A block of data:
::::::

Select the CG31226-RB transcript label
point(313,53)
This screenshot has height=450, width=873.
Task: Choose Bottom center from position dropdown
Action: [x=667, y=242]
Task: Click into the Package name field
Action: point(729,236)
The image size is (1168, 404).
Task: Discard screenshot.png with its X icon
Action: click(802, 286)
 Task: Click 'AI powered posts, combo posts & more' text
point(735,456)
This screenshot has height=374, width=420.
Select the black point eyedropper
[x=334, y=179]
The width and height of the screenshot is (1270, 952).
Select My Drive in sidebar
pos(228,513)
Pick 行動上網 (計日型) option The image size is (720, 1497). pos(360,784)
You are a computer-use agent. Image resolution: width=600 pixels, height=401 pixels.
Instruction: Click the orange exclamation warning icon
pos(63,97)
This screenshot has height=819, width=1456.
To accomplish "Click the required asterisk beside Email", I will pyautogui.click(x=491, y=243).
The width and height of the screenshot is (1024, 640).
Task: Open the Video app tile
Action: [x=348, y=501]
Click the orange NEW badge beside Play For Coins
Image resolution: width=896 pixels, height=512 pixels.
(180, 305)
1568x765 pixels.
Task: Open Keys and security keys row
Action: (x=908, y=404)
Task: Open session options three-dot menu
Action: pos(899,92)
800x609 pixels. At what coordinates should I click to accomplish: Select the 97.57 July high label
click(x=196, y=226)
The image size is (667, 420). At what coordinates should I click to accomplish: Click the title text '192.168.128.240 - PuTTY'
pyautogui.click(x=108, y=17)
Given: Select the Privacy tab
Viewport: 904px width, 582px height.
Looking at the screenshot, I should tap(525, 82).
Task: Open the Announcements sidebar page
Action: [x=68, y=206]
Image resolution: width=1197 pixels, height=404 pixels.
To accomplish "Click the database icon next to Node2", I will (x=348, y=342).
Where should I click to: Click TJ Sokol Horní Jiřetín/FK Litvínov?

::::::

# What you are asked to do:
Can you swap every "Select" in the records above for "Tap" and write out all the lines again with nothing else changed?

# Final answer:
Tap the CG31226-RB transcript label
point(313,53)
This screenshot has height=450, width=873.
Task: Choose Bottom center from position dropdown
Action: [x=667, y=242]
Task: Click into the Package name field
Action: point(729,236)
The image size is (1168, 404).
Task: Discard screenshot.png with its X icon
Action: click(802, 286)
 Task: Click 'AI powered posts, combo posts & more' text
point(735,456)
This screenshot has height=374, width=420.
Tap the black point eyedropper
[x=334, y=179]
The width and height of the screenshot is (1270, 952).
Tap My Drive in sidebar
pos(228,513)
Pick 行動上網 (計日型) option The image size is (720, 1497). pos(360,784)
You are a computer-use agent. Image resolution: width=600 pixels, height=401 pixels.
Instruction: Click the orange exclamation warning icon
pos(63,97)
This screenshot has height=819, width=1456.
To accomplish "Click the required asterisk beside Email", I will pyautogui.click(x=491, y=243).
The width and height of the screenshot is (1024, 640).
Task: Open the Video app tile
Action: [x=348, y=501]
Click the orange NEW badge beside Play For Coins
Image resolution: width=896 pixels, height=512 pixels.
(180, 305)
1568x765 pixels.
Task: Open Keys and security keys row
Action: (x=908, y=404)
Task: Open session options three-dot menu
Action: pos(899,92)
800x609 pixels. At what coordinates should I click to accomplish: Tap the 97.57 July high label
click(x=196, y=226)
The image size is (667, 420). At what coordinates should I click to accomplish: Click the title text '192.168.128.240 - PuTTY'
pyautogui.click(x=108, y=17)
Given: Tap the Privacy tab
Viewport: 904px width, 582px height.
Looking at the screenshot, I should tap(525, 82).
Task: Open the Announcements sidebar page
Action: [x=68, y=206]
Image resolution: width=1197 pixels, height=404 pixels.
To accomplish "Click the database icon next to Node2", I will (x=348, y=342).
Where should I click to: Click TJ Sokol Horní Jiřetín/FK Litvínov?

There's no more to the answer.